Senin, 03 September 2012

Negara Islam, Adakah Konsepnya?

Tebuireng.org - Ada pertanyaan sangat menarik untuk diketahui jawabannya; apakah sebenarnya konsep Islam tentang negara? Sampai seberapa jauhkah hal ini dirasakan oleh pemikir Islam sendiri? Dan, apakah konsekuensi dari konsep ini jika memang ada? Rangkaian pertanyaan diatas perlu diajukan disini, karena dalam beberapa tahun terakhir ini, banyak diajukan pemikiran tentang Negara Islam, yang berimplikasi pada orang yang tidak menggunakan pemikiran itu dinilai telah meninggalkan Islam.
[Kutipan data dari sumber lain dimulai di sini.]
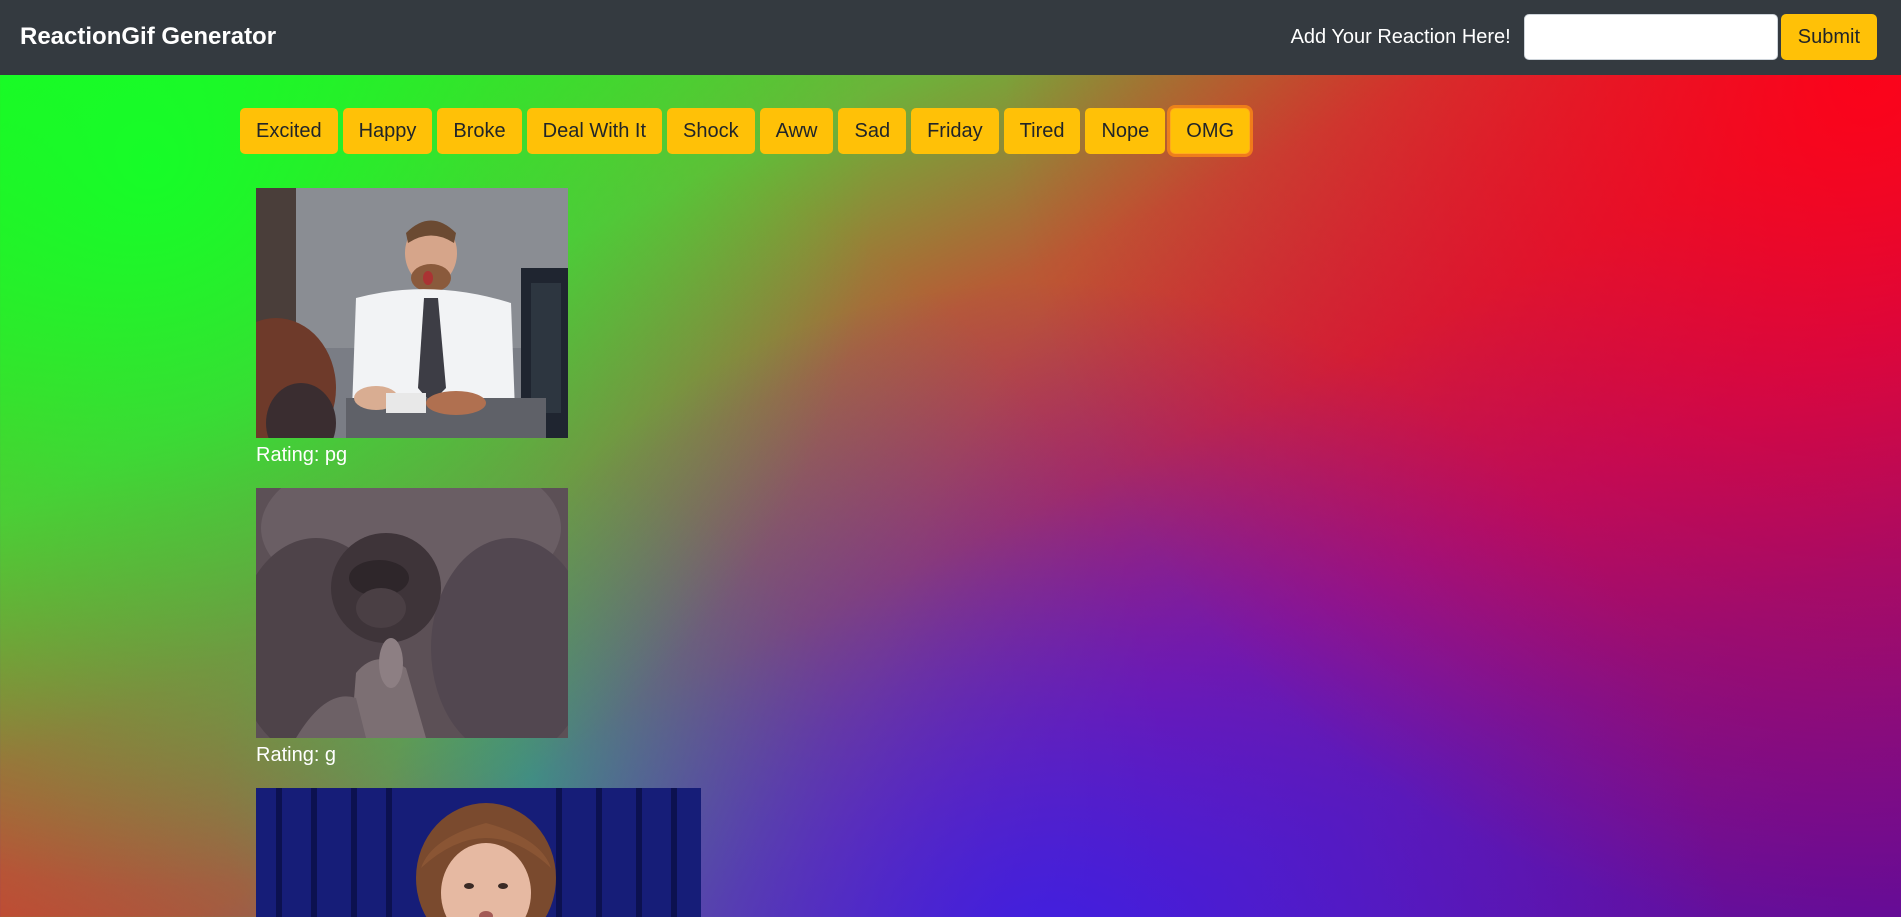 The width and height of the screenshot is (1901, 917). I want to click on gif-card: Rating: pg, so click(412, 328).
Jawaban-jawaban diatas rangkaian pertanyaan itu dapat disederhanakan dalam pandangan penulis dengan kata-kata : Tidak ada. Penulis beranggapan, Islam sebagai jalan hidup (syari'ah) tidak memiliki konsep yang jelas tantang Negara. Mengapakah Penulis beranggapan demikian? Karena sepanjang hidupnya, penulis telah mencari dengan sia-sia makhluk yang dinamakan Negara Islam itu. Sampai hari inipun ia belum menemukannya, jadi tidak salahlah jika disimpulkan memang Islam tidak memiliki konsep bagaimana negara harus dibuat dan dipertahanan.
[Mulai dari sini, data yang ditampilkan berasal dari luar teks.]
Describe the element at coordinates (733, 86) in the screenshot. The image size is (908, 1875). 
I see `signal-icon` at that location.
Dasar dari jawaban itu adalah tiadanya pendapat yang baku dalam dunia Islam tentang 2 hal. Pertama, Islam tidak mengenal pandangan yang jelas dan pasti tentang pergantian pemimpin. Rosululloh Saw digantikan Sayyidina Abu bakar tiga hari setelah beliau wafat. Selama masa itu masyarakat kaum Muslimin, minimal di Madinah, menunggu dengan sabar bagaimana kelangkaan petunjuk tentang hal itu dipecahkan. Setelah tiga hari, semua bersepakat bahwab Sayyidina Abu Bakar-lah yang menggantikan Rosululloh Saw melalui Baiat/prasetia. Janji itu disampaikan oleh para kepala suku/wakil-wakil mereka, dan dengan demikian terhindarlah kaum Muslimin dari malapetaka. Sayyidina Abu Bakar sebelum meninggal dunia, menyatakan kepada komunitas kaum muslimin, hendaknya Umar bin Khattab yang diangkat menggantikan beliau, yang berarti telah ditempuh cara penunjukan pengganti, sebelum yang digantikan wafat. Ini tentu sama dengan penunjukan wakil presiden oleh seorang presiden untuk menggantikannya di masa modern ini.
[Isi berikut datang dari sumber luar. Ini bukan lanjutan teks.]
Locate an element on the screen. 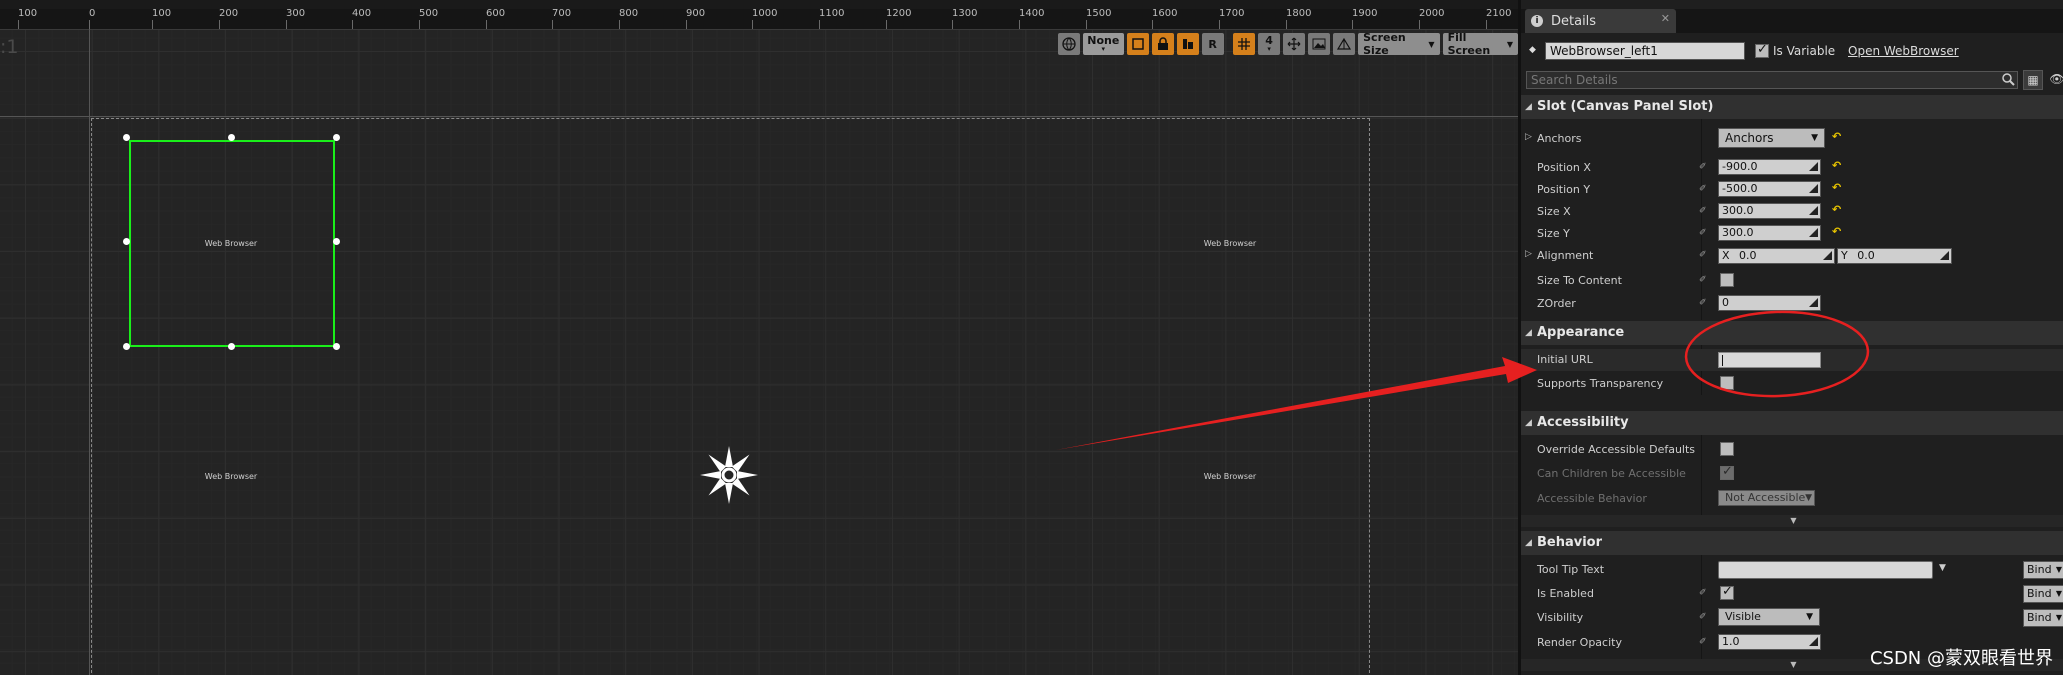  search-icon is located at coordinates (2008, 80).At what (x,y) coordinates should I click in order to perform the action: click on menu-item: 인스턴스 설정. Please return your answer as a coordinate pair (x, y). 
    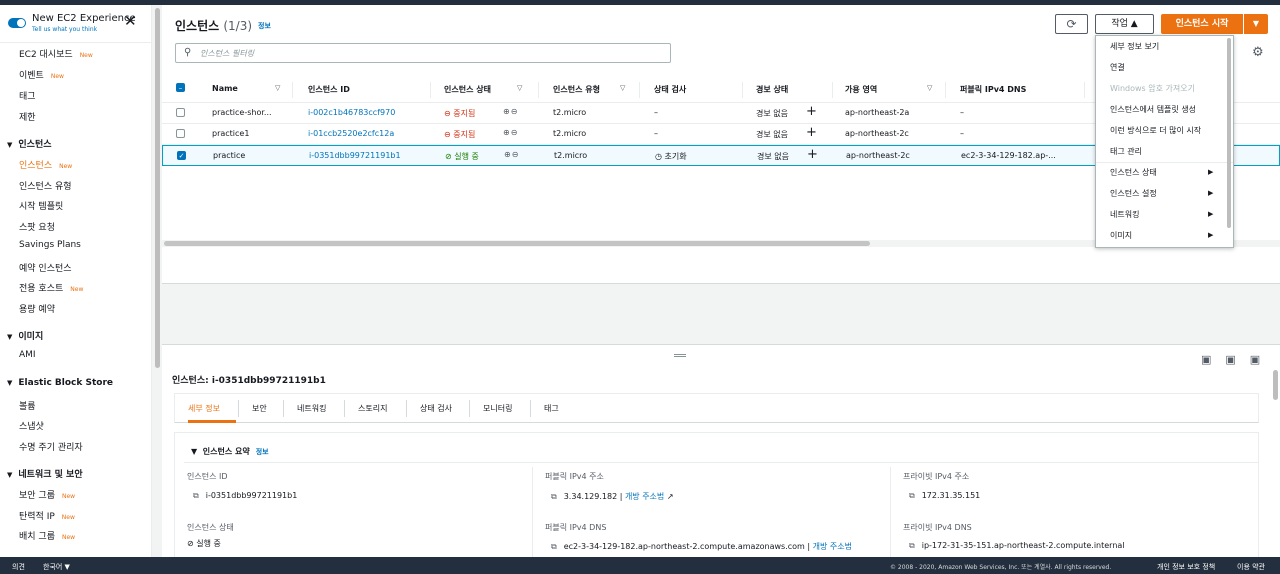
    Looking at the image, I should click on (1134, 194).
Ketika Umar ditikam Abu Lu'luah dan berada di akhir masa hidupnya, ia meminta agar ditunjuk sebuah dewan pemilih (electoral college - ahl halli wa al aqdli), yang terdiri dari tujuh orang, termasuk anaknya, Abdulloh, yang tidak boleh dipilih menjadi pengganti beliau. Lalu, bersepakatlah mereka untuk mengangkat Utsman bin Affan sebagai kepala negara/kepala pemerintahan. Untuk selanjutnya, Utsman digantikan oleh Ali bin Abi Tholib. Pada saat itu, Abu Sufyan tengah mempersiapkan anak cucunya untuk mengisi jabatan diatas, sebagai pengganti Ali bin Abi Tholib. Lahirlah dengan demikian, sistem kerajaan dengan sebuah marga yang menurunkan calon-calon raja/sultan dalam Islam sampai dengan khilafah Usmaniyyah/Ottoman empire yang oleh para "Islam Politik" dianggap sebagai prototype pemerintahan harus diadopsi begitu saja sebagai sebuah "formula Islami".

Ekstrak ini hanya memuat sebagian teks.